Est-ce à dire que la faculté d’importer soit indifférente pour un pays ? Loin de là. Seulement ce n’est pas à titre de ressource que cette faculté est particulièrement précieuse ; elle l’est avant tout en ce sens qu’elle empêche le monopole à l’intérieur et qu’elle modère les prix.

Ce qui fait naître l’abondance, ce qui préserve un pays de la disette, de la famine, de toutes les angoisses de la peur comme de la faim, c’est l’extension de la production locale, c’est le large développement de la culture. Voulez-vous ne jamais manquer du nécessaire, faites en sorte que votre propre sol fournisse en tout temps un superflu. Il ne s’agit donc que de savoir sous l’empire de quel régime la production locale se développe : or, la raison ne dit-elle pas que ce régime n’est autre que celui où les denrées produites trouvent constamment le débouché le plus étendu, le plus facile, au dehors comme au dedans ?

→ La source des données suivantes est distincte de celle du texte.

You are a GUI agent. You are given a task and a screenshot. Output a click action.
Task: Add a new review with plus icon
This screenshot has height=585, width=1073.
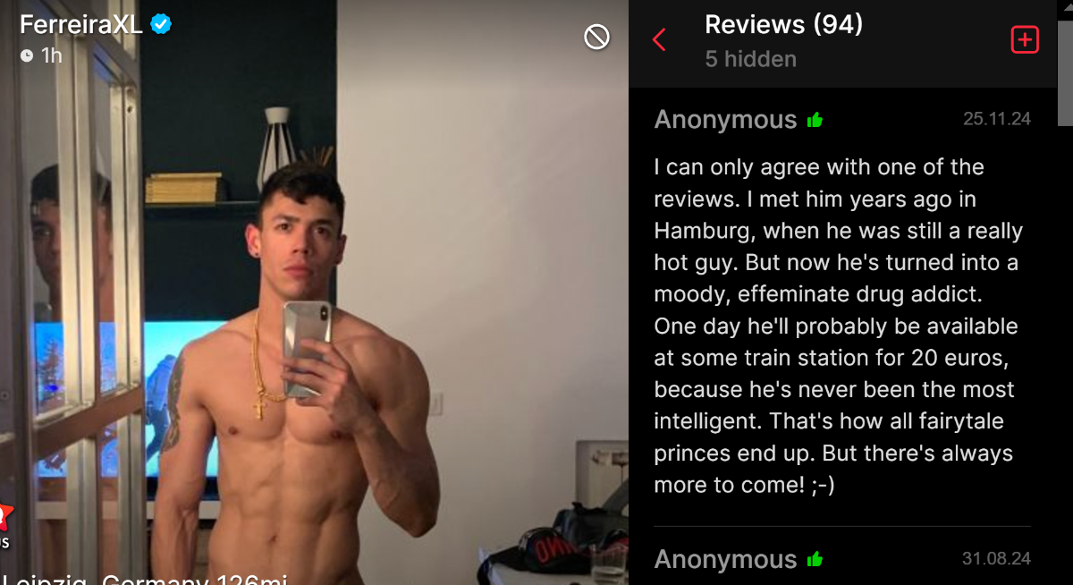click(x=1024, y=39)
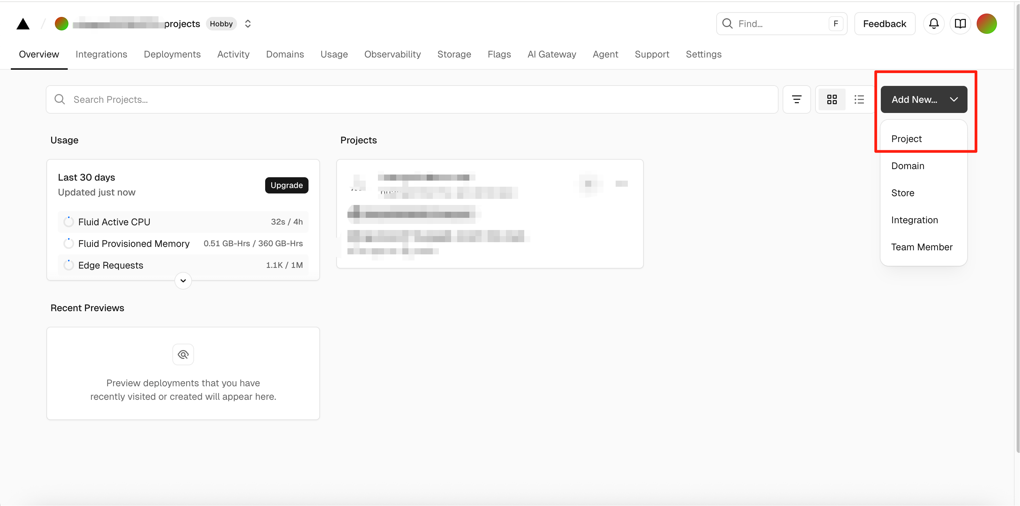Image resolution: width=1020 pixels, height=506 pixels.
Task: Switch to list view layout
Action: (859, 99)
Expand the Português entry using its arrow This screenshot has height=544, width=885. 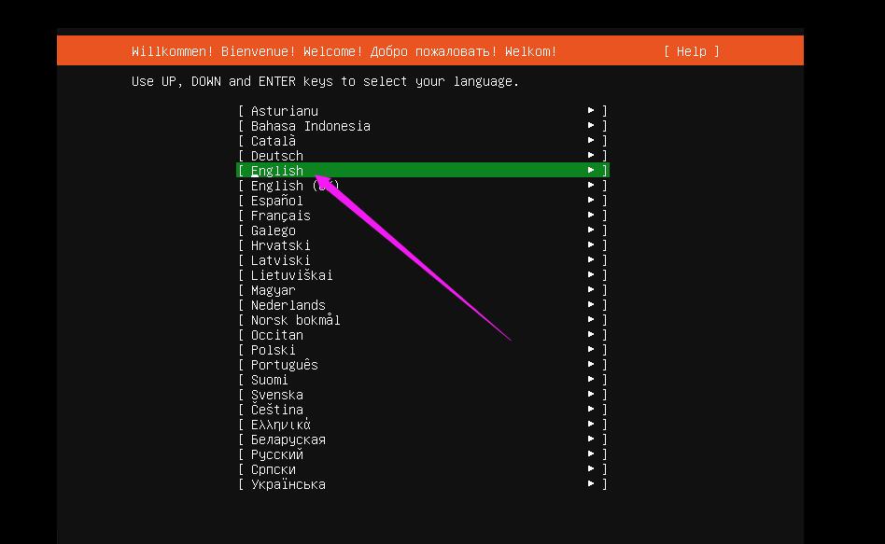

On a imaginé à cet égard d’étranges systèmes. Il semble d’abord que l’on parte toujours de cette hypothèse, que la culture, particulièrement celle des céréales, soit un fait constant, une sorte de donnée invariable. On suppose qu’un pays produit toujours en grains tout ce qu’il peut produire : rien de plus, rien de moins. Tel a été le point de départ de tous les systèmes anciens ; autrement ces systèmes ne s’expliqueraient point. Telle est encore la pensée qui se révèle aujourd’hui même dans toutes nos discussions publiques ; seulement cette pensée, qui n’est au fond qu’un préjugé très vieux, se présente toujours désormais avec un appareil de chiffres qui lui donne une sorte de vernis scientifique. Pour juger, dit-on, si l’on peut autoriser l’exportation des grains, il faut savoir si la production locale suffit aux besoins du pays ou les excède, et sur ce fondement on travaille à dresser de laborieux calculs. On présente, d’un côté, le tableau de la population et celui de la consommation par homme ; de l’autre, le tableau des terres labourables, ou mieux encore, le chiffre supposé des hectares cultivés en céréales, et le produit moyen de chacun de ces hectares[1] :

  1. Ce calcul de la production a été fait en France en 1811 et en 1817. En Angleterre, au rapport de M. Mac-Culloch, on a renoncé à faire des calculs de ce genre, pour ne plus estimer la production que d’après la consommation. Les résultats n’en sont pas moins toujours hypothétiques.